Well, "acpi=noirq" didn't work but after using the "irq=poll" option, the message "MP-BIOS bug: 8254 timer not connected to IO-APIC" stopped appearing. However, the message "Memory for crash kernel (0x0 to 0x0) notwithin permissible range" is still appearing. I have started my computation program after booting the OS with "irq=poll" option. I will report later if it really worked and system doesn't freez anymore after running the program for long time.
This is the grub.conf: kernel /boot/vmlinuz-2.6.18-53.el5PAE ro root=LABEL=/12 irq=poll early-login quiet. Also, the deamon "acpid" is not running. ============================================================================
============================================================================ 2008/2/6 Tru Huynh tru@centos.org:
Looks like some hardware crash to me, otherwise you would have some logs for oops/hangs.
Can you make available somewhere your /var/log/messages (don't send a few MB file to the list) and the /proc/cmdline content ?
You said you used "acpi=off" and acpid disabled is it still the case?
~> chkconfig --list cpuspeed cpuspeed 0:off 1:on 2:off 3:off 4:off 5:off 6:off
As far as the the kernel log message and content of "/proc/cmdline" is concerned, I will certainly make these available if the aforementioned "irq=poll" optioned also fails. And yes, the until last time, "acpi=off, noapic" options were passed to the kernel and acpid were kept stopped.
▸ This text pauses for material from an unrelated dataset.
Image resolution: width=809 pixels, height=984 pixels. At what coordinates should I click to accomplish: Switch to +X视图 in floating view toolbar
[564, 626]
The output of "chkconfig --list cpuspeed" is "cpuspeed 0:off 1:on 2:on 3:on 4:on 5:on 6:off". However, the "service cpuspeed start" or "service cpuspeed stop" commands doesn't show any message. Also, the gui to control the services (system-config-services) shows that cpuspeed is stopped. So, I guess, cpuspeed is of no effect. But anyway, I will report the details a little lated after I finish checking the "irq=poll" option. =================================================================
In the mean time, I also verified that it is NOT a hardware problem. I installed FC5 in one of the other partitions and ran a SERIAL version of the same program (i.e. no OpenMP, gcc without -fopenmp flag) and it didn't freez at all. Well, I had to pass the "noapic" option during this installation and it didn't recognize my network card ;). When I run the PARALLEL version of the program (gcc with -fopenmp option), it ran for few hours and stopped with an error message something like "libopenmp: not sufficient memory...allocating 60 bytes". However, the system didn't hang or didn't reboot. So, I believe, it has something to do with the OpenMP, not the hardware.
Anyway, thank you for all your replies. I will keep posting the updates here.
- Chandra